06. Kencan Pertama?

39 5 1
                                    

Hallo, Bumi, how was your day?”

“Tidak baik, aku bertemu saudaraku kemarin dan .... Gitu.”

Wajah Jeremy di sebrang sana sudah terlihat berubah, matanya yang sendu menunjukkan betapa ia turut berduka atas perasaan sahabatnya.

“Bumi, i want to tell you something tapi aku pikir keadaannya tidak baik untuk sekarang.”

Bumi menampilkan senyum, “Overall good, Jer, aku sudah melewati hal-hal yang lebih menyakitkan sebelumnya.”

“Pada hari itu aku benar-benar tidak tahu kenapa kami bisa dipertemukan? Tapi menurutku semesta memang sudah merencanakan,” lanjutnya.

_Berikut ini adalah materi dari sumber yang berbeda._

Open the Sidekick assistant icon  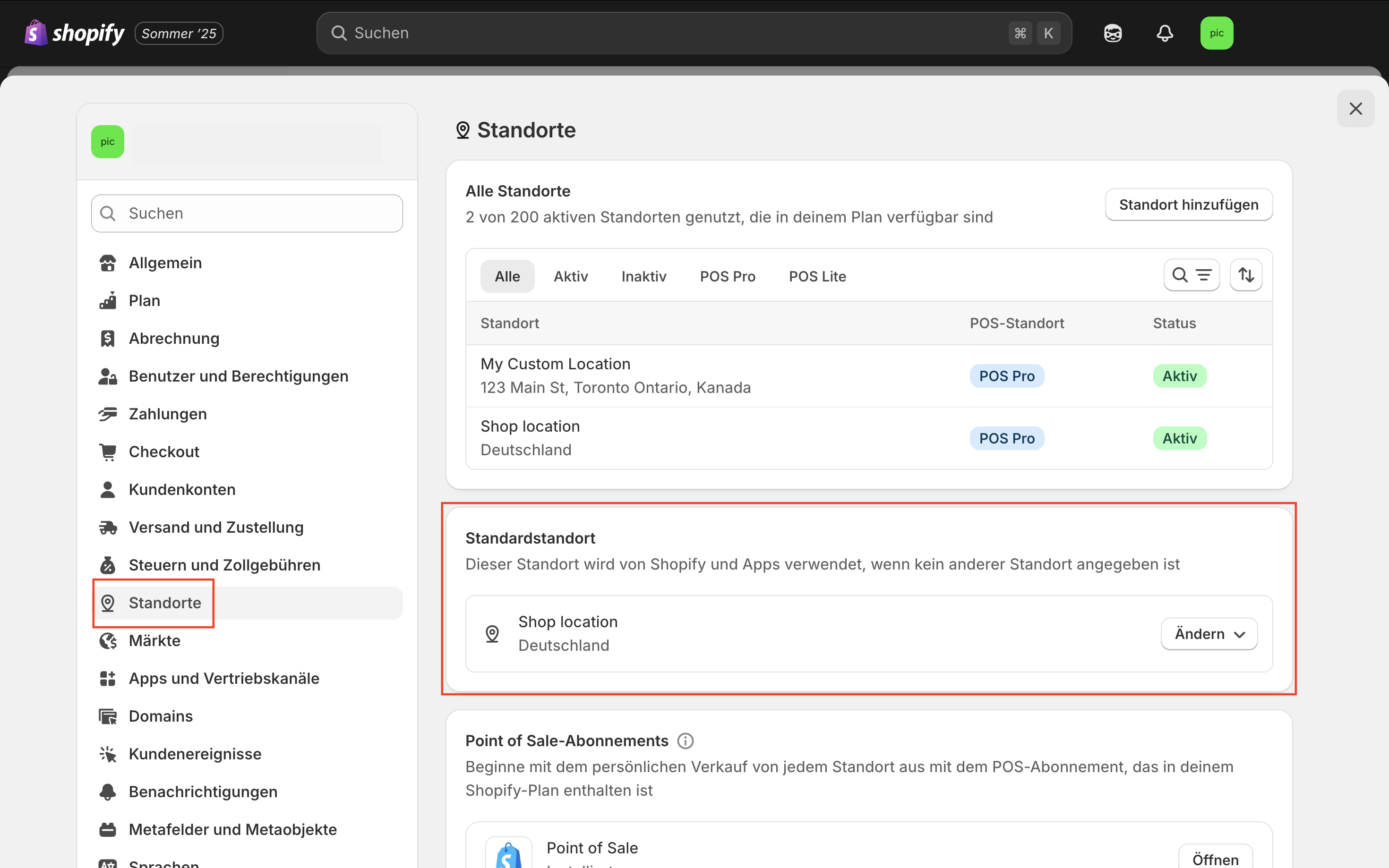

“It's okey, Bumi. If you want to tell me, aku akan selalu menjadi pendengar yang baik untukmu.”

“Manis sekali Jer, i think i love you so much.”

Jeremy tertawa di sebrang sana.

“Jadi, kamu mau bercerita prihal apa?”

“Aku punya partner bisnis baik di Indonesia dan aku fikir agar kamu menemuinya, membelikan bunga dan menyampaikan salam hangat dariku.”

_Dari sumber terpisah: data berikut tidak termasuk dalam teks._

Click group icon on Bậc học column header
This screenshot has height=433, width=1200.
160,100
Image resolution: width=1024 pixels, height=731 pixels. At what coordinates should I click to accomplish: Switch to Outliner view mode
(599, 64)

“Oh ya? Nanti aku kirimkan ke tempatnya kalau begitu.”

Jeremy menggeleng, “Aku maunya kamu sendiri yang mengirimkan.”

“Tapi kenapa harus aku?”

“Aku ingin semua orang di dunia ini mengenal manusia sebaik, selucu, semanis, sekuat kamu.”

Bumi terbahak, “Lucu. Aku hanya pura-pura kuat, Jeremy. Selebihnya aku adalah manusia yang paling rapuh. Ketahuilah, hatiku tidak pernah benar-benar sembuh sejak hari itu.”

Jeremy menggeleng tidak menerima alasan dari manusia di depan layar laptopnya.

“Sekuat hatimu berpura-pura tegarlah yang membuatku tak pernah berhenti mengagumi, Bumi,” katanya, “Aku menunggu cerita hangat selanjutnya darimu.”

“Okey, see you Jeremy.”

Selepas bunyi tut terdengar maka berakhirlah obrolan dari dua manusia itu. Bumi bergegas ke toko bunga sebelum terik matahari menyengat kulit tubuhnya.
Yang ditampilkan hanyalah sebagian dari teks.